Closing mucosal defects after duodenal endoscopic submucosal dissection (ESD) decreases the risk of postoperative adverse events.

Although various methods for closure have been proposed,, a single reliable and safe method has not yet been established. Herein, we propose the underwater reopenable clip closure (U-REC), a novel technique for closing mucosal defects after duodenal ESD.


The U-REC is a reliable technique that uses reopenable clips (SureClip; Micro-Tech Co Ltd, NanJing, China) to enable safe closure of duodenal mucosal defects underwater. To fix the margins of a large mucosal defect with a single clip, it is necessary to remove the air in the intestinal tract, which makes the intestinal wall flexible and softens the muscularis. However, removing the air makes it difficult to identify the margins of the mucosal defect. The U-REC technique is performed by filling the intestinal tract with water to maintain visibility of the defect. In addition, the duodenal mucosa is delicate, and unless the normal mucosa around the mucosal defect margins on both sides is securely grasped by the clip, the defect in the duodenum may easily separate after the clip is closed. Therefore, U-REC uses a clip that can be securely grasped between mucosal defects under direct endoscopic observation and deployed after confirmation under endoscopic observation. The reopenable clips are used to securely fix the margins of the mucosal defect.

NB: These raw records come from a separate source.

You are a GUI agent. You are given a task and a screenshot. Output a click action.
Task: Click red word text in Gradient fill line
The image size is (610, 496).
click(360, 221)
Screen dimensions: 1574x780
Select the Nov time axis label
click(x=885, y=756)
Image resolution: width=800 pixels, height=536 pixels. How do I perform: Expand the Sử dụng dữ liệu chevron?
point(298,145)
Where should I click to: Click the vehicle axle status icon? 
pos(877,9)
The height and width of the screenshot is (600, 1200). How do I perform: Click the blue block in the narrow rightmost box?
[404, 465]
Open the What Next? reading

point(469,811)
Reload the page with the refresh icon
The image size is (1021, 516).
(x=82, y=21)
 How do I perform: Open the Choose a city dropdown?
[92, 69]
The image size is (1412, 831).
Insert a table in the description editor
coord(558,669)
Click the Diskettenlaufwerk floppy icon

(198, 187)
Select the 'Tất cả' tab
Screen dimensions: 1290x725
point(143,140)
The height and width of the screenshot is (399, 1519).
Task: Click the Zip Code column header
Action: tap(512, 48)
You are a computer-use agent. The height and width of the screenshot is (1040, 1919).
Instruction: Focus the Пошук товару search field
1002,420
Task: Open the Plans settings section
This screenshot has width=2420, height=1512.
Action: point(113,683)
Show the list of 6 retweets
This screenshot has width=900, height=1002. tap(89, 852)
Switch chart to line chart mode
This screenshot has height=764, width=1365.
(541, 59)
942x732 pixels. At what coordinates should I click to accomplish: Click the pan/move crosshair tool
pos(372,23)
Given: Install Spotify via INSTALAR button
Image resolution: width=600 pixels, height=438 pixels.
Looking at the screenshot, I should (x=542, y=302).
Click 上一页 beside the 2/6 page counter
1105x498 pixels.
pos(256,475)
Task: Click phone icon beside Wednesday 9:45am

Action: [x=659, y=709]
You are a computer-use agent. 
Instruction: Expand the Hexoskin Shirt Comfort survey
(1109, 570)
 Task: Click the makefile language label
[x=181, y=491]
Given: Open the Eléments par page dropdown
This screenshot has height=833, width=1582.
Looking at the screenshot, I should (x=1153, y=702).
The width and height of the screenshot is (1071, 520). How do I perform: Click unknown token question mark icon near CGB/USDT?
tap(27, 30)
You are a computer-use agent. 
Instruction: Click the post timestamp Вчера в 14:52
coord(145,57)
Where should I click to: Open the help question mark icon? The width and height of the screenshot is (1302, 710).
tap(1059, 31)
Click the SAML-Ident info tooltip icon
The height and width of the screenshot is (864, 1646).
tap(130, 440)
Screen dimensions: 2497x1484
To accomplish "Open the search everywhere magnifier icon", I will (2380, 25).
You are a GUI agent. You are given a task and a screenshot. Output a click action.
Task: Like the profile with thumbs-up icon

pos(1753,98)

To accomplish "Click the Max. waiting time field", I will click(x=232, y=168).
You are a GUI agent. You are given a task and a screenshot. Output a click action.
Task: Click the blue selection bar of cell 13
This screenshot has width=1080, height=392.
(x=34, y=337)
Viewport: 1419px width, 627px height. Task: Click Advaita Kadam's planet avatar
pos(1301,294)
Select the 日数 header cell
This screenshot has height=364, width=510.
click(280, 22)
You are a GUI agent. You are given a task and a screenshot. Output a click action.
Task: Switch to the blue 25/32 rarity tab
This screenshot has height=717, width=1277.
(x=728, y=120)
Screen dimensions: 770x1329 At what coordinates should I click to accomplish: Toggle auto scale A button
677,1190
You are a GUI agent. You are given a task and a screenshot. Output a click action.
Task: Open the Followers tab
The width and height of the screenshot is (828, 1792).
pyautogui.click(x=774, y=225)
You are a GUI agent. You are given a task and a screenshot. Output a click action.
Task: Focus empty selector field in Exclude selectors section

A 76-year-old woman presented with a superficial 50-mm tumor in the second portion of the duodenum (Fig. 1; and Video 1, available online at www.VideoGIE.org). We performed an en bloc resection of the tumor using the pocket-creation method, which resulted in a mucosal defect of approximately 60 mm, representing approximately three-fourths of the duodenal circumference. The U-REC technique was then used to gradually close the mucosal defect starting at the periphery. The air in the duodenum was completely removed, and the duodenum was filled with water to make the intestinal wall flexible. Next, both edges of the mucosal defect were grasped with a reopenable clip. If the margins of the mucosal defect are not firmly fixed under the endoscopic view, the clips are opened to grasp the margins of the mucosal defect. The clip applicator is pulled slightly, and endoscopic image recognition is used to confirm that the edges are completely grasped. If the mucosal defect cannot be grasped using U-REC starting at the edge of the defect, a thread-assisted mucosal defect closure technique can be used to gradually approximate the margins of the defect.  Once the edges are approximated, the U-REC is used to ensure that the mucosal defect is fixed with reopenable clips, and thus, the clips can be deployed. An additional clip was added using U-REC, and the defect was completely closed. Four days after the ESD, all clips remained in place and the patient was discharged without adverse events (Fig. 1; and Video 1, available online at www.VideoGIE.org).